I have been trying to use bayesian optimization for tuning my hyperparameters in my BiLSTM code (Hope this code helps some of the community because I saw unanswered questions on matlab related to LSTM bayesian optimization (similar to BiLSTM)).

In my code, one of the parameters I'm changing is depth of the BiLSTM network but, I should also try to find the best number of hidden units for each layer I think.

As you can see in the code, the maximum number of layers I want to test is 10 layers, so I created (HiddenUnits_1 --> HiddenUnits_10) under optimVars but, this number also depends on the number of layers we have in the network. For example: If a 5 layer (BiLSTM layers only) network needs to be adjusted, there should be 5 variables for hidden units (HiddenUnits_1 --> HiddenUnits_5) and the rest of the parameters (HiddenUnits_6 --> HiddenUnits_10) should not exist for that particular "experiment". I ran the code successfully but, it is trying to optimize for all 10 hidden units even if the layer size is smaller. Is there a way to avoid optimizing for unnecessary variables such as in this case (ignore hidden units 6-10 if there are only 5 layers in the current point being evaluated)?

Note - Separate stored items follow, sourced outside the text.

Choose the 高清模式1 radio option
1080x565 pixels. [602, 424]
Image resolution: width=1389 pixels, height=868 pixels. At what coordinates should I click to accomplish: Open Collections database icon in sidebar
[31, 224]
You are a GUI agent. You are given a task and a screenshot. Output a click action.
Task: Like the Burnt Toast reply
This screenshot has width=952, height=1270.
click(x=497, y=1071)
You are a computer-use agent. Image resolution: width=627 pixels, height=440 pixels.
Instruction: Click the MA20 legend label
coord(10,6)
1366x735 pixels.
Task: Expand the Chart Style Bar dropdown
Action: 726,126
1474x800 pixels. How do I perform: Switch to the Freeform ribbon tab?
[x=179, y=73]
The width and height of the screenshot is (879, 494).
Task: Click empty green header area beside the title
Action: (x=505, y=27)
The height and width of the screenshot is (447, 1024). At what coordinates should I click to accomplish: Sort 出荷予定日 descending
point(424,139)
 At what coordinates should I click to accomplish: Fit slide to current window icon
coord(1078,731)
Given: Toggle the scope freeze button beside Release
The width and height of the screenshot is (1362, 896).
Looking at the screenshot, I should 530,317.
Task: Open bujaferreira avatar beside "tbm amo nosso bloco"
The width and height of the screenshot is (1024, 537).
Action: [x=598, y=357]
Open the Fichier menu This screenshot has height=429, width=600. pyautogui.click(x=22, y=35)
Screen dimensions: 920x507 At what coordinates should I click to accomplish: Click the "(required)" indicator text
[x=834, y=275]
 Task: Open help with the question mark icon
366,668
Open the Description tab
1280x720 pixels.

Also, a little off topic but, related: Is there a way to optimize these hidden units in an array or a cell? Basically, can I write a cell array to be optimized with each cell being the different hidden units variables (HiddenUnits_1-HiddenUnits_10)? The reason I want to see if this is possible is becase I can modify the code to accept hidden units automatically from a cell array and I will not have to mention each hidden unit separetely because I can make that number dependent on the number of BiLSTM layers I believe (not tried it yet).

Thank you, any help or suggestions are appreciated.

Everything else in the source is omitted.